The suspicious imaging findings by contrast-enhanced chest/abdomen/pelvis CT or whole-body PET/CT in the other 60 patients were proven to be benign by surgery, biopsy, endoscopy, follow-up imaging, or additional imaging. Therefore, the contrast-enhanced chest/abdomen/pelvis CT or whole-body PET/CT resulted in a false-referral rate of 5.8% (60 of 1043; 95% CI, 4.4–7.3%). The detection of these false-positive findings resulted in biopsy (n = 19), follow-up imaging (n = 14), additional imaging (n = 10), additional imaging/endoscopy and biopsy (n = 8), endoscopy (n = 5 [esophagogastroduodenoscopy, colonoscopy, and cystoscopy]), and surgery (n = 4 [polypectomy, tonsillectomy or lymph node excision]).
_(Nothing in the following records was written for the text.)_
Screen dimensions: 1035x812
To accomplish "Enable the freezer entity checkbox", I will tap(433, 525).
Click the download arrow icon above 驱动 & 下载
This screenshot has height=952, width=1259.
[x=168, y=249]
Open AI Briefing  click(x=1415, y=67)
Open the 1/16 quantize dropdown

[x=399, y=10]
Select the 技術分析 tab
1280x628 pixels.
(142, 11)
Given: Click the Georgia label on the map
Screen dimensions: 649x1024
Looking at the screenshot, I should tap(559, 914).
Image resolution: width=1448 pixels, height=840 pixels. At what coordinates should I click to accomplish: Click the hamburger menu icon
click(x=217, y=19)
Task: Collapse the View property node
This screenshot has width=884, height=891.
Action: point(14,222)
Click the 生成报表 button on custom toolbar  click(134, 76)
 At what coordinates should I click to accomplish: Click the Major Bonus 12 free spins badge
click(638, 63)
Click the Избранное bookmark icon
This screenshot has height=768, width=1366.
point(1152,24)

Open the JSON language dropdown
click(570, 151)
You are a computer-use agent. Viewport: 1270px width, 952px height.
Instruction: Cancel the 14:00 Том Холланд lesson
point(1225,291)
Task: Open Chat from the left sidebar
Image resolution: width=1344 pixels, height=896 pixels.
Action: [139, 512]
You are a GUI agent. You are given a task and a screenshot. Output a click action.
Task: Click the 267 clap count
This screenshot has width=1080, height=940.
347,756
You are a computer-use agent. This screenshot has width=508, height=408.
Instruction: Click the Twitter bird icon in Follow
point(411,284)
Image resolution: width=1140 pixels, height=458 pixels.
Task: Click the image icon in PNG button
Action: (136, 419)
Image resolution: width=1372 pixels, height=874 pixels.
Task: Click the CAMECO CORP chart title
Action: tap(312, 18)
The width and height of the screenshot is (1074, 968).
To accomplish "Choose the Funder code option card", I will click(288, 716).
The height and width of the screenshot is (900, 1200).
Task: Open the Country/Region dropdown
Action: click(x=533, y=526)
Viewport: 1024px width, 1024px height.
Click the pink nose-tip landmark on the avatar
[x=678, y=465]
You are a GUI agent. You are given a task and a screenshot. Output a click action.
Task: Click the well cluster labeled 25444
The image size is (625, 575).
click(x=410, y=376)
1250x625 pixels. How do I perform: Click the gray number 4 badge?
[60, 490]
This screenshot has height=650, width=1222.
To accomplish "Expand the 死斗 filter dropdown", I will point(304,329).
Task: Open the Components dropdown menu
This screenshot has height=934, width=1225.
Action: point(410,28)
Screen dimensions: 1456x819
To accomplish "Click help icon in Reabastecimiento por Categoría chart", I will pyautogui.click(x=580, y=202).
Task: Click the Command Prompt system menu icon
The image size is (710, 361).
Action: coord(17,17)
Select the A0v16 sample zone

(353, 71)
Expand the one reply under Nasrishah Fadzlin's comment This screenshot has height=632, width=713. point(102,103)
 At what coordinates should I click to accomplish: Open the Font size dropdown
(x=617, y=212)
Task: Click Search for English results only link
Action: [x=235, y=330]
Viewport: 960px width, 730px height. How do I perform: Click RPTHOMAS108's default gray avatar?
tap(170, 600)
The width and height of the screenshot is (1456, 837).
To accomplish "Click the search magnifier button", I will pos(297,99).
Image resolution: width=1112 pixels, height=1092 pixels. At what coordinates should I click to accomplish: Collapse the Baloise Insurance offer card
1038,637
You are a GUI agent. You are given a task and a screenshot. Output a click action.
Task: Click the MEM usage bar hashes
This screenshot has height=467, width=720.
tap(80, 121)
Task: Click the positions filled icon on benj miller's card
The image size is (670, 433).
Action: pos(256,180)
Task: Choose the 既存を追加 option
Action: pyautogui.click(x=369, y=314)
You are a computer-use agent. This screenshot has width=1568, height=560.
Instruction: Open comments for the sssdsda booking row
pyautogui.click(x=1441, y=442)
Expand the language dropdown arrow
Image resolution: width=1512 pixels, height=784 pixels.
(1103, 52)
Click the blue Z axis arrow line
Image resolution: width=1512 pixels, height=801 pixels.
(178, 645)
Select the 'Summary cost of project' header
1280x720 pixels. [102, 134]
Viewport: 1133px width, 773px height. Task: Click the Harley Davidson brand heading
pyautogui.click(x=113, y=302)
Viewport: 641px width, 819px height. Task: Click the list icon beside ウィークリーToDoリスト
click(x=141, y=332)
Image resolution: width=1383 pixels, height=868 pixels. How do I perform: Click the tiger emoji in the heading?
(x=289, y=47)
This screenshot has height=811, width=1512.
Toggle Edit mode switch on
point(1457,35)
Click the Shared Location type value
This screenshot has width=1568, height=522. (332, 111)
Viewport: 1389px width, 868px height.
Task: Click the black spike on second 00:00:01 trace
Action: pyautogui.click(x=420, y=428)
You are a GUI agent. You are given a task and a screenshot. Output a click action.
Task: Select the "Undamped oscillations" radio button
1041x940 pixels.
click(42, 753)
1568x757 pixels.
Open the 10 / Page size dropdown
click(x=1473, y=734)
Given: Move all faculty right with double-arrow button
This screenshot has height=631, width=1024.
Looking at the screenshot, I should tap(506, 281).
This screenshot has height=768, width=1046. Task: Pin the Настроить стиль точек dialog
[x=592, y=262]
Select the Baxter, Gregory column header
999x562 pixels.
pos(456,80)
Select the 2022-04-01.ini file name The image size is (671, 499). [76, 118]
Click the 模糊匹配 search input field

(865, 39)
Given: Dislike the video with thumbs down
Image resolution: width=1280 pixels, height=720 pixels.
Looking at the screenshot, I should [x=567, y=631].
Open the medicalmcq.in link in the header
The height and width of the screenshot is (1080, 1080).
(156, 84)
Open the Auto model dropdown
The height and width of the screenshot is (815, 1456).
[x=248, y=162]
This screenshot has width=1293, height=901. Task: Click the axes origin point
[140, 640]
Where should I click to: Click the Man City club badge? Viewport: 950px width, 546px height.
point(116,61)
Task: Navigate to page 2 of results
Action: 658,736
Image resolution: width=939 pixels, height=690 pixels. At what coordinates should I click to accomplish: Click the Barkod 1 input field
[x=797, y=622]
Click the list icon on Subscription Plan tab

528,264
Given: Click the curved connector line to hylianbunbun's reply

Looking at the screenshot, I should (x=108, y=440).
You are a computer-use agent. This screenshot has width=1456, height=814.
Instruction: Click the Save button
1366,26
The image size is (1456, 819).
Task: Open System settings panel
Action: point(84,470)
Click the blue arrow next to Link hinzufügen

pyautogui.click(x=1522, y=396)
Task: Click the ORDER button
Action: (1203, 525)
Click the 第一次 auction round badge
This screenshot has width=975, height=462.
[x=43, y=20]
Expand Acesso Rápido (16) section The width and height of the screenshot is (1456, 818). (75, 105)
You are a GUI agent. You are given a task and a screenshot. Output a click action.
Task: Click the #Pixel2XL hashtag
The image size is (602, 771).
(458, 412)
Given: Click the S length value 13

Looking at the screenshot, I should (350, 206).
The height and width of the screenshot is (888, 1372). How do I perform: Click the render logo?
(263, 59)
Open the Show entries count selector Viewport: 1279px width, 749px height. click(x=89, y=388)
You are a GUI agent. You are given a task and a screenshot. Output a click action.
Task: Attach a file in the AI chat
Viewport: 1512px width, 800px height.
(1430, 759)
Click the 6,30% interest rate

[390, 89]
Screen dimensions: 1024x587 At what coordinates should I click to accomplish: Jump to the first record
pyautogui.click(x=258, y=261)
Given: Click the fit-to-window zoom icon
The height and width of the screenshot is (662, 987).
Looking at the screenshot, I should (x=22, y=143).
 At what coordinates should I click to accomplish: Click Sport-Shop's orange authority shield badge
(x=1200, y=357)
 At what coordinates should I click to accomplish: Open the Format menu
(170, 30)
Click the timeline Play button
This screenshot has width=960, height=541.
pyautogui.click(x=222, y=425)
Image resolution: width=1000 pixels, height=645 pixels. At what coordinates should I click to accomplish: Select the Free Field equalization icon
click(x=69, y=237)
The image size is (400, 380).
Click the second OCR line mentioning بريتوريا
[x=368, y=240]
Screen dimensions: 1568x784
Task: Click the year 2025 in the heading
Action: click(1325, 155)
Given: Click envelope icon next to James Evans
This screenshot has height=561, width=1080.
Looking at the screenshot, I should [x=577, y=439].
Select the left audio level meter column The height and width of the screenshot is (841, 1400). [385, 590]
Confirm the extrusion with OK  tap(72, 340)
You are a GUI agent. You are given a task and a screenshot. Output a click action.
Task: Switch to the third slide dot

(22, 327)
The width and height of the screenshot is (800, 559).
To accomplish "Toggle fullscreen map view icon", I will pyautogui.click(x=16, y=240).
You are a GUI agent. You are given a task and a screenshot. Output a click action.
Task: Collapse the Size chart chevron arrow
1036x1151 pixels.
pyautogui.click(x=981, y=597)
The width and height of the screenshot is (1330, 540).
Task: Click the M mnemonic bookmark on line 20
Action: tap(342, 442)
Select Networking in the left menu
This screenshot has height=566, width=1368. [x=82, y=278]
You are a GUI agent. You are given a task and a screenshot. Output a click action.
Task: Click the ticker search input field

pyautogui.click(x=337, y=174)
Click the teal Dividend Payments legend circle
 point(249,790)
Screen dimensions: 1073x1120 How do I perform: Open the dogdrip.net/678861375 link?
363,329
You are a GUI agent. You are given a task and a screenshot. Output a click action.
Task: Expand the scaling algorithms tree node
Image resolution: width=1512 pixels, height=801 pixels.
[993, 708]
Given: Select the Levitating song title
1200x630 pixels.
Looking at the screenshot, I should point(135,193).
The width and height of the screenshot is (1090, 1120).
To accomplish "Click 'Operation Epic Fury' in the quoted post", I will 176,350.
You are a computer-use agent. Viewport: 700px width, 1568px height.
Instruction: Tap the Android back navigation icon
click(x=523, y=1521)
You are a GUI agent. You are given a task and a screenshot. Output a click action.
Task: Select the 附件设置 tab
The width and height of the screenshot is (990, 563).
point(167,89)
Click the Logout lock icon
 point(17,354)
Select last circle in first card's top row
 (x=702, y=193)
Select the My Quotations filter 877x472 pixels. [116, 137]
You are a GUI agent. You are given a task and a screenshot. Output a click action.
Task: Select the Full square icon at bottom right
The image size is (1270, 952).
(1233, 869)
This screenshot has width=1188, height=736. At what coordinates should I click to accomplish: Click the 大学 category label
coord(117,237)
Detection Rates in the Multiple Subgroups and Other Outcomes

In patients >61 years of age, the detection rate was 4.0% (21 of 524; 95% CI, 2.5–6.1%) and the false-referral rate was 5.2% (27 of 524; 95% CI, 3.4–7.4%). In patients ≤61 years old, the detection rate was 1.2% (6 of 519; 95% CI, 0.4–2.5%) and the false-referral rate was 6.4% (33 of 519; 95% CI, 4.4–8.8%). There was no statistical difference in false-referral rate (P = .407). In patients with EBV-positive DLBCL, the detection rate was 8.3% (3 of 36; 95% CI 1.8–22.5%). In patients with EBV-negative DLBCL, the detection rate was 2.7% (16 of 594; 95% CI, 1.6–4.3%). The proportion of malignancy other than extracranial lymphoma detected by whole-body PET/CT was 1.5% (13 of 854; 95% CI, 0.8–2.6%). Types of malignancy were lung cancer (n = 5), thyroid cancer (n = 4), breast cancer (n = 1), rectal cancer (n = 1), neuroendocrine carcinoma (n = 1), and duodenal GIST (n = 1).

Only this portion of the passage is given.